É certo que, para o diagnóstico de autismo ocorrer, é preciso haver prejuízos sociais consistentes. O problema é que muitas pessoas acham que autistas não podem se relacionar, ainda mais estar em um namoro! Isso não é verdade. Euzinha mesma me encontro atualmente em um relacionamento amoroso à distância.

Quando eu tinha 17 anos, tive o meu primeiro namorado. Foi um choque para a família, pois nunca demonstrei interesse nisso. Eu realmente não tinha o menor interesse, mas gostava de jogar com o menino, então aceitei estar no relacionamento. O problema é que ele queria fazer coisas de namorados, como andar de mãos dadas, dar beijos e ficar abraçado no cinema. Já mencionei minha dificuldade com toques? Pois é…não deu certo. Eu suo muito pelas mãos e detestava ficar de mãos dadas. Tive meu primeiro beijo com ele e eu detestei a sensação, as texturas relacionadas a isso. Era desconfortável e nojento. Não via sentido em fazer algo assim. Quanto a abraçar e namorar no cinema, eu me irritava porque, como certos toques tiram toda a minha concentração e eu queria prestar atenção no filme, era uma péssima experiência deixar o garoto ficar com o braço atrás de mim. Teve uma vez que ele quis me beijar durante o filme…eu fui ao cinema para ver o filme, tá bem?!

Não é de se admirar que o relacionamento não deu certo. Eu tenho dificuldades de demonstrar ou compreender minhas emoções. O pobre do menino não se sentia em um namoro e terminou comigo (por telefone) depois de uns dois meses de relação. Eu cheguei a chorar, mas foi mais pela mudança súbita (ver matéria sobre autismo e rotina) do que por perder o status de relacionamento. Eu só queria o menino para jogar comigo e, por mim, continuaríamos jogando juntos como se nada tivesse acontecido, mas ele nunca mais entrou em contato. Acho que é melhor assim.

Depois de alguns anos sem querer nunca mais ter essa experiência, conheci um menino sueco em um site de aprender línguas estrangeiras. Nós gostávamos das mesmas coisas e começamos um relacionamento em 2018. Também não deu certo e terminamos dois meses depois. Fiquei bem chateada pois, para mim, minha única chance de conhecer alguém para namorar é à distância, visto que sou muito desajeitada socialmente e pouco expressiva.

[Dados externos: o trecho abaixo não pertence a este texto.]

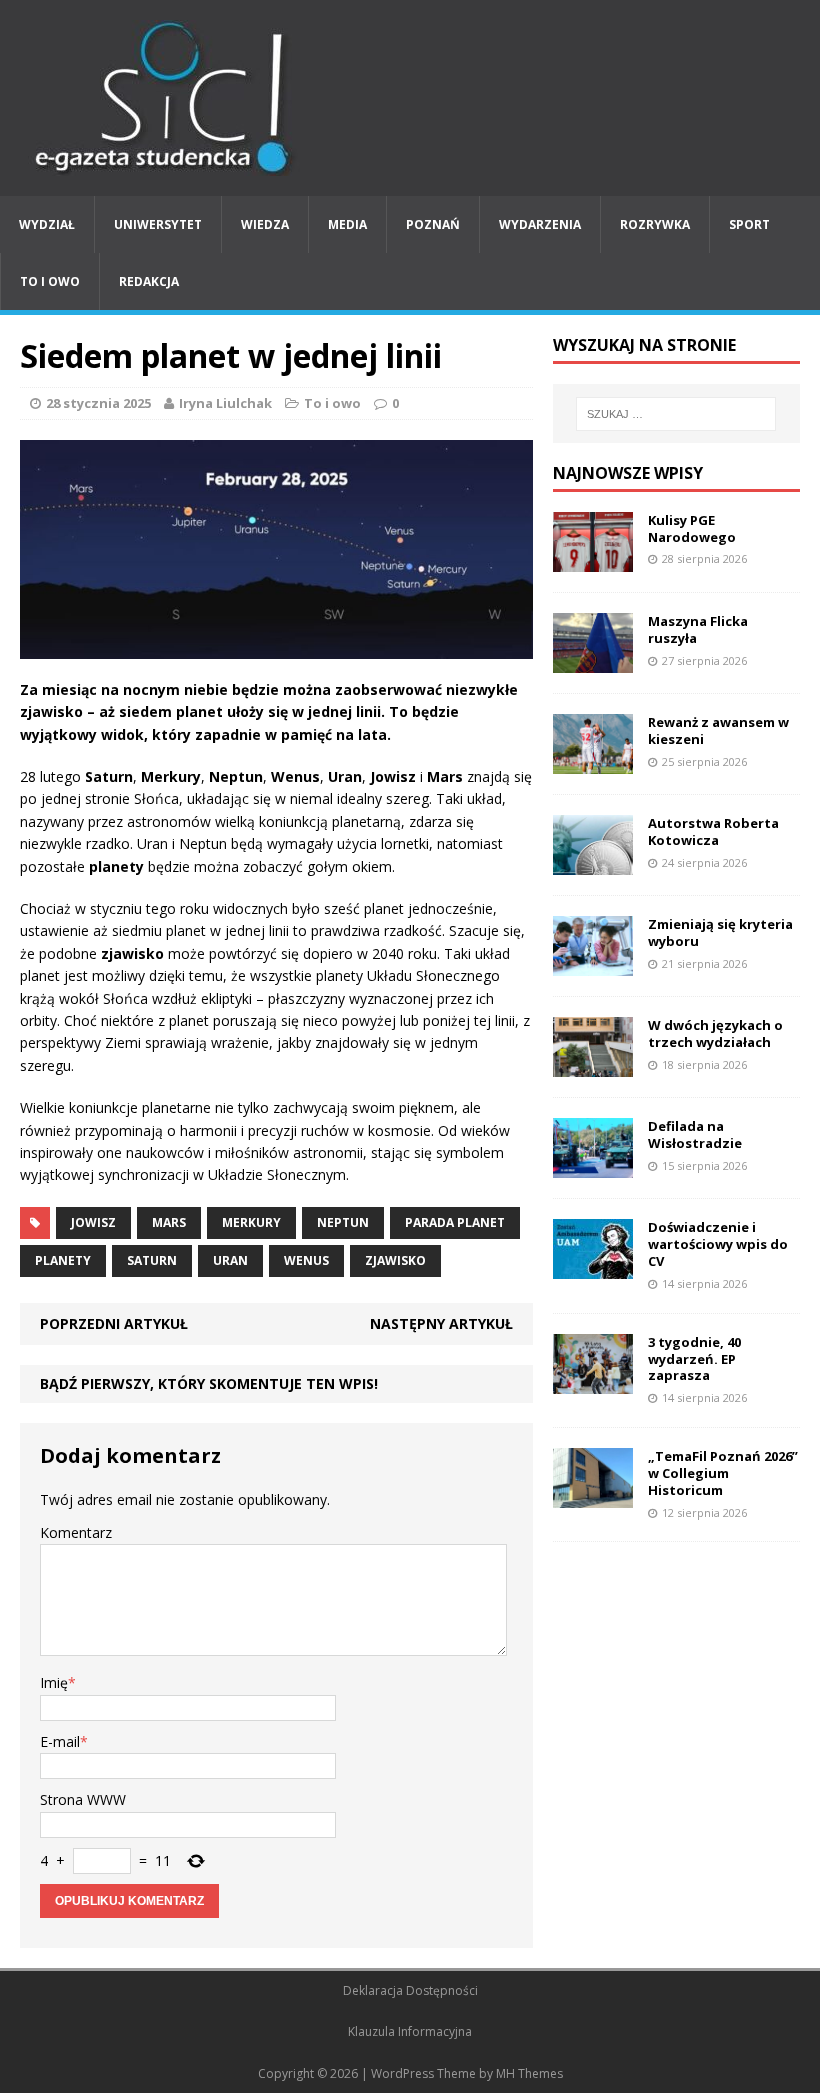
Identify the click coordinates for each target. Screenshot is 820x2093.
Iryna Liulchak (225, 403)
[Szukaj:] (676, 414)
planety (63, 1260)
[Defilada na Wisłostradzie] (593, 1166)
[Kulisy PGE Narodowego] (593, 559)
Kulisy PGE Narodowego (692, 528)
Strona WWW (83, 1799)
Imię (54, 1682)
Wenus (306, 1260)
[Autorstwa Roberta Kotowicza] (593, 863)
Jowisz (93, 1222)
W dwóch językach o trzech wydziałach (715, 1033)
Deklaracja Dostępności (410, 1990)
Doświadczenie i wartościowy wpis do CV (718, 1244)
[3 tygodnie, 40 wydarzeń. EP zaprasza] (593, 1381)
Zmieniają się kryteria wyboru (720, 932)
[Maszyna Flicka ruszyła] (593, 660)
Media (347, 224)
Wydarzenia (540, 224)
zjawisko (395, 1260)
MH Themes (529, 2073)
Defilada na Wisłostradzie (695, 1134)
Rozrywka (655, 224)
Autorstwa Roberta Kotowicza (713, 831)
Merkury (251, 1222)
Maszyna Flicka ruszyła (698, 629)
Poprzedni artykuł (114, 1323)
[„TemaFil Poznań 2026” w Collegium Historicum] (593, 1496)
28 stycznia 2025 (98, 403)
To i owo (50, 281)
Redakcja (149, 281)
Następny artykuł (441, 1323)
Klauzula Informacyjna (410, 2031)
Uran (230, 1260)
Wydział (47, 224)
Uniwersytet (158, 224)
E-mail (60, 1741)
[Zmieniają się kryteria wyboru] (593, 964)
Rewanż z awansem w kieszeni (718, 730)
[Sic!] (410, 98)
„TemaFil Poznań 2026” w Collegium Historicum (723, 1473)
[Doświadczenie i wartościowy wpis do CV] (593, 1267)
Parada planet (455, 1222)
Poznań (433, 224)
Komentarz (76, 1532)
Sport (749, 224)
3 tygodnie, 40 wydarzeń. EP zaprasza (694, 1359)
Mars (169, 1222)
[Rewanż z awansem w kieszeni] (593, 762)
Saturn (152, 1260)
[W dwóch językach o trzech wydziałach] (593, 1065)
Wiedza (265, 224)
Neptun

Sinceramente, ninguém que só me viu de longe iria me querer por causa dessas características. Eu sempre estive ciente de que só alguém que me conhecesse de verdade poderia ter interesse em mim, e que eu levo muito tempo para conseguir me soltar com alguém novo. Por isso, um relacionamento à distância era o ideal para mim.

Nesse site de aprender línguas, eu já tinha feito amizade com J. bem antes de conhecer o meu namorado da Suécia. Esse meu amigo foi um dos primeiros a saber do meu diagnóstico de autismo, e nós sempre nos apoiávamos quanto à saúde mental. Ele até procurou terapia graças ao meu conselho! Nós nos falávamos praticamente todos os dias, e ele me dava muito mais atenção que o meu namorado. Nós já sabíamos muito um do outro e, de fato, somos muito compatíveis. Foi aí que, em 15 de Fevereiro de 2019, começamos um relacionamento amoroso. A melhor parte? Ele sabe de todas as minhas dificuldades e manias e me ama exatamente como eu sou! Nós sabemos das limitações um do outro e ele me vê como Alice, e não como autista.

Isso é muito importante em um relacionamento no qual uma das pessoas é um pouco diferente, seja com autismo ou qualquer outra síndrome. No caso do autismo, é sempre importante deixar claro que nem sempre vai poder haver toque, que não se pode sair para lugares muito cheios e barulhentos, que a/o autista precisa manter sua rotina e não gosta de acontecimentos inesperados, que pode haver crises e o apoio e a compreensão do outro são indispensáveis nesses momentos difíceis, que a pessoa com TEA normalmente é um pouco mais infantil e tem dificuldades de se comunicar da forma esperada pela sociedade e não se deve ter vergonha do/a parceiro/a por causa disso…enfim, é necessário deixar bem claro quais são as dificuldades da pessoa com autismo para o parceiro não ficar perdido ou se deparar com uma pessoa completamente diferente daquela que parecia tão comunicativa na internet.

Por exemplo, para mim, ir a um supermercado é uma experiência muito desgastante. Todas aquelas luzes do teto e estímulos visuais me causam dor nos olhos. Os barulhos simultâneos me causam dor nos ouvidos. Depois de um certo tempo nesse ambiente, começa a ficar insuportável e me dá dor de cabeça. Por causa disso, esperar na fila pode ser muito difícil. Além disso, situações que exigem interação social podem ser difíceis também. Sair de casa de forma geral pode ser muito desgastante para o autista, mesmo que ele aparente não ter problemas no início. Com isso, quero dizer que adaptações precisam ser feitas em um casal em que há neurodiversidade. Crises de choro e mau humor podem acontecer e, para que isso seja evitado, o tempo solitário e quieto do autista deve ser respeitado para que ele se recarregue de todos os estresses do dia e volte para o seu amor.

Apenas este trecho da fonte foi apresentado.